■ WHAT TO WORK ON ■
Copy out the material below word for word, everything from the line containing "The image size is (1206, 491)." down to the line containing "(263, 267).", with both of those lines included.

■ GIVEN RECORDS ■
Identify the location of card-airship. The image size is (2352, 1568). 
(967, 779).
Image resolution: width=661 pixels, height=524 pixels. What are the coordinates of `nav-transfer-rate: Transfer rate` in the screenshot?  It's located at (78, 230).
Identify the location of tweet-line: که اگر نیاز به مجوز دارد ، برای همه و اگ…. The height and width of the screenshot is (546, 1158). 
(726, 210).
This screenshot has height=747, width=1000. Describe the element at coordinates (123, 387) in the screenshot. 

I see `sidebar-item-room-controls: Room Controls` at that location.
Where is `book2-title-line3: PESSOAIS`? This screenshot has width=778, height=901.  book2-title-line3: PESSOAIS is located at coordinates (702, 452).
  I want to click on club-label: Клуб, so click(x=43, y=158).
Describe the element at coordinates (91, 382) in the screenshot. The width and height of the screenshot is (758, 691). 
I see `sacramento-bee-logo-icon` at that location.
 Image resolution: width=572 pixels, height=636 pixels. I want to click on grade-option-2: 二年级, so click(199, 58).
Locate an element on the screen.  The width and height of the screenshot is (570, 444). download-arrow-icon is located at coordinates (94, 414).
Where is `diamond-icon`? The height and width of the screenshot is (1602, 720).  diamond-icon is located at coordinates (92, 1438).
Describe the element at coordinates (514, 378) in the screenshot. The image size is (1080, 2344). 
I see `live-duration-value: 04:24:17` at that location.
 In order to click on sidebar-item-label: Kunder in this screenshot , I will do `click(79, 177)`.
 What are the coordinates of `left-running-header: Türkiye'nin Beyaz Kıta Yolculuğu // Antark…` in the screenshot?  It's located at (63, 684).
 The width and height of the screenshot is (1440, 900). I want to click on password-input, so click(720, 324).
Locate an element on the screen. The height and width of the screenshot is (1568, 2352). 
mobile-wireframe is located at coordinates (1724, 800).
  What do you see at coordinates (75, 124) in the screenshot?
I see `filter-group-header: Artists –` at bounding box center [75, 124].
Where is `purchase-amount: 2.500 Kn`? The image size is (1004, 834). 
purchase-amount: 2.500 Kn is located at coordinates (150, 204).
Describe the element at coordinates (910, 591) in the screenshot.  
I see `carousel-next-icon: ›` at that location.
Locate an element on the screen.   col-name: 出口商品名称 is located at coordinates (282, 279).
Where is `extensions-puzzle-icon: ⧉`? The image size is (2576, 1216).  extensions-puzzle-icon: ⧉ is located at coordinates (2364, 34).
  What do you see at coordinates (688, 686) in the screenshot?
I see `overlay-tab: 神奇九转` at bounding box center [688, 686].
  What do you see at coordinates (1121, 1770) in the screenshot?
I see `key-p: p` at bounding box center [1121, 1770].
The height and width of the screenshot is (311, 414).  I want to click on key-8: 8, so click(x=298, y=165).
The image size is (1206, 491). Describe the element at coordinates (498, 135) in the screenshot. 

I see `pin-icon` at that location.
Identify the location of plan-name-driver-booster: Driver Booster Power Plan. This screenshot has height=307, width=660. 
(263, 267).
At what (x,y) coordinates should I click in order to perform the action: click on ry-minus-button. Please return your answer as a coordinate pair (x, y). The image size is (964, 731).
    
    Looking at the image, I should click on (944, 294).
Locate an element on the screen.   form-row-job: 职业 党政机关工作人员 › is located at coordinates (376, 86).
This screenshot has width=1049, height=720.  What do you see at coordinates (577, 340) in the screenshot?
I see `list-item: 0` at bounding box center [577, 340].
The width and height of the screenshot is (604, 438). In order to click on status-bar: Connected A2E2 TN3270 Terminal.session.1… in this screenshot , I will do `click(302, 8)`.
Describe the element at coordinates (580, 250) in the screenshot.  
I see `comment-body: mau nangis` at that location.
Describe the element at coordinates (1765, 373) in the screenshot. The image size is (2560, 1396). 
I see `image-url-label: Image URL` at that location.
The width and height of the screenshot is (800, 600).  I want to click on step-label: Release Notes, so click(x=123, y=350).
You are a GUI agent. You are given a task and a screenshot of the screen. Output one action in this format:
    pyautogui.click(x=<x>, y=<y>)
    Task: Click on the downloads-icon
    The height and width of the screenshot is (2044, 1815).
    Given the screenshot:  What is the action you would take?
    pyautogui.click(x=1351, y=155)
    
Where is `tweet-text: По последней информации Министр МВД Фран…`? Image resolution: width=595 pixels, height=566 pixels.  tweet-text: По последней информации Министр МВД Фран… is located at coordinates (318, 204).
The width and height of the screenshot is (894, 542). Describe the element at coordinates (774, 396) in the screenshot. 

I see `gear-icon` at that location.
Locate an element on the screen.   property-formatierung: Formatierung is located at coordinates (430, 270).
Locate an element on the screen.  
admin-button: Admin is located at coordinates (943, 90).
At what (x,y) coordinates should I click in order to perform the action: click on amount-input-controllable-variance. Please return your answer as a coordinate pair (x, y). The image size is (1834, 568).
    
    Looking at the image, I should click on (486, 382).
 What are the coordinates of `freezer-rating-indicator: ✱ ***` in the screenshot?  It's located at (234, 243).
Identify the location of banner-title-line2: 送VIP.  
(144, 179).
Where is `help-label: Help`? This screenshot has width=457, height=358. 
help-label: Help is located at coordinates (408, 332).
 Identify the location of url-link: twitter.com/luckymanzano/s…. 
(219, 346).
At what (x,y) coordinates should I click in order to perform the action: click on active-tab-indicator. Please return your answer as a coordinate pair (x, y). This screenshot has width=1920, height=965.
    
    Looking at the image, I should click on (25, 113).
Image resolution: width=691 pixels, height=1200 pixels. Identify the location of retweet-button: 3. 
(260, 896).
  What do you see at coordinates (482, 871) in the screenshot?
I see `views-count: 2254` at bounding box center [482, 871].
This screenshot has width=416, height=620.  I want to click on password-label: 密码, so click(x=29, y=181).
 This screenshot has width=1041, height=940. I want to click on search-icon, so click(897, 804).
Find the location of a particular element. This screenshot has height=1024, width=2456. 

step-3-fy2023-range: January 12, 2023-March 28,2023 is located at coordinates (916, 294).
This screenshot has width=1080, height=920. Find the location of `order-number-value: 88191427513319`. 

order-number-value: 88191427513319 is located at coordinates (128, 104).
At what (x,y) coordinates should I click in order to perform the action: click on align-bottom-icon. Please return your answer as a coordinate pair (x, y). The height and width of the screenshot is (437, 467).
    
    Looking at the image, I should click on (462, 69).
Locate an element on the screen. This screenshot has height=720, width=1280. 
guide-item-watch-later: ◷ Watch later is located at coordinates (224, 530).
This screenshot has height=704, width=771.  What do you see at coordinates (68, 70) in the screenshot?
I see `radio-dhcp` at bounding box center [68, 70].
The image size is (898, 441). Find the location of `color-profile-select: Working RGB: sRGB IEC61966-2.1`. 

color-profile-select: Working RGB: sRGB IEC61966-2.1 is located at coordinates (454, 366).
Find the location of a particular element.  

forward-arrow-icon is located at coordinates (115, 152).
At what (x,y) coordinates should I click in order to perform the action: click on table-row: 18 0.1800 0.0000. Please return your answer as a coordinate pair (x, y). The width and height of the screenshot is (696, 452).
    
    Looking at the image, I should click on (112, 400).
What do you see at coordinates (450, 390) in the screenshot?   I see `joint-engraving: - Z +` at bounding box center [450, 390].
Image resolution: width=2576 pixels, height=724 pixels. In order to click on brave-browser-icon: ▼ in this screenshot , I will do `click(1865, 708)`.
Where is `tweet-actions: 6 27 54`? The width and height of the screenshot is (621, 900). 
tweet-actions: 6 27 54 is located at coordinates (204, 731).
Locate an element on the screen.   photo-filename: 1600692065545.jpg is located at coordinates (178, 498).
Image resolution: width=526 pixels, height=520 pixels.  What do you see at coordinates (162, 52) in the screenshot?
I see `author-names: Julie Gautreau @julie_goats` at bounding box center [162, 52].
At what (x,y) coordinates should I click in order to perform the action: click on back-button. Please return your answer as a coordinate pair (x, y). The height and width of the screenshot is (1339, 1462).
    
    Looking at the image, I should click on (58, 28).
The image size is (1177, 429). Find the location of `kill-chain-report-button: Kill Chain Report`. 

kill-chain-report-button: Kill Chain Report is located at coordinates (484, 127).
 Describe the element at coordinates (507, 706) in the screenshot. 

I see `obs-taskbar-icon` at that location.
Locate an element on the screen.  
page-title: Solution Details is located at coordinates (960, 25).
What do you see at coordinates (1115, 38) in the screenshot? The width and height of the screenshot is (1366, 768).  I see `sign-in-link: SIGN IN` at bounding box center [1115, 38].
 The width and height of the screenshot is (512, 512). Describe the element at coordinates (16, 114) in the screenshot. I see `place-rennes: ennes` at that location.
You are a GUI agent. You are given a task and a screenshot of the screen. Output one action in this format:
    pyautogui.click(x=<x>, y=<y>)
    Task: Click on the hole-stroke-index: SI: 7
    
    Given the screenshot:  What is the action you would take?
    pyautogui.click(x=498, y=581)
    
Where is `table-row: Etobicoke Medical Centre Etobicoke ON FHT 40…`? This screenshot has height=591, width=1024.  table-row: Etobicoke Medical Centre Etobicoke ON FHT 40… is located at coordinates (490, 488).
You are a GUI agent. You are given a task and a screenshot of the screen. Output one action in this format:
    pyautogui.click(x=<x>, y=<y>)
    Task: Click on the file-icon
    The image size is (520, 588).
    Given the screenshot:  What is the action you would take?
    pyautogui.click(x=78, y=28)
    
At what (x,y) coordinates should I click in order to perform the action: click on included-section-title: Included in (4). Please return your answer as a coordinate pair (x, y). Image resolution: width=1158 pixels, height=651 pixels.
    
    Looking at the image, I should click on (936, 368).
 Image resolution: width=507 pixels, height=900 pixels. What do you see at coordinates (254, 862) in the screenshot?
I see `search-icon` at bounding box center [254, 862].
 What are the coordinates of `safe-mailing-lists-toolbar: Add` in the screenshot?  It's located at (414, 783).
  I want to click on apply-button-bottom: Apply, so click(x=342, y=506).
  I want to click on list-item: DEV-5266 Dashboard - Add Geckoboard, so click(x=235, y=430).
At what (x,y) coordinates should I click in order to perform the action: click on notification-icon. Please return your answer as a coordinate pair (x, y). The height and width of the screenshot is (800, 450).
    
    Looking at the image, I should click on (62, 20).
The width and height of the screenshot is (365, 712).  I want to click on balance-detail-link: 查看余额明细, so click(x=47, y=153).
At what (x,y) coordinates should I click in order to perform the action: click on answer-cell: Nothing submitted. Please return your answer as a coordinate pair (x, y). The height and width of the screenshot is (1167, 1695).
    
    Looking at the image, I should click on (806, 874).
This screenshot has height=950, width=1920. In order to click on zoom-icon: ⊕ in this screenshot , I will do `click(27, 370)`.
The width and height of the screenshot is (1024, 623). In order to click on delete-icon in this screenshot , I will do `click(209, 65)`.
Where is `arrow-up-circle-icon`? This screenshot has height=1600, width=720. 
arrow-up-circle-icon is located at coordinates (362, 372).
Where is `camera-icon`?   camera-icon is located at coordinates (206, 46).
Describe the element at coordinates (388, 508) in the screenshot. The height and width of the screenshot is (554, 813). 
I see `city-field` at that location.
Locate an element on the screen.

■ OUTPUT OF THE EXERCISE ■
The image size is (1206, 491). Describe the element at coordinates (498, 135) in the screenshot. 

I see `pin-icon` at that location.
Identify the location of plan-name-driver-booster: Driver Booster Power Plan. This screenshot has height=307, width=660. 
(263, 267).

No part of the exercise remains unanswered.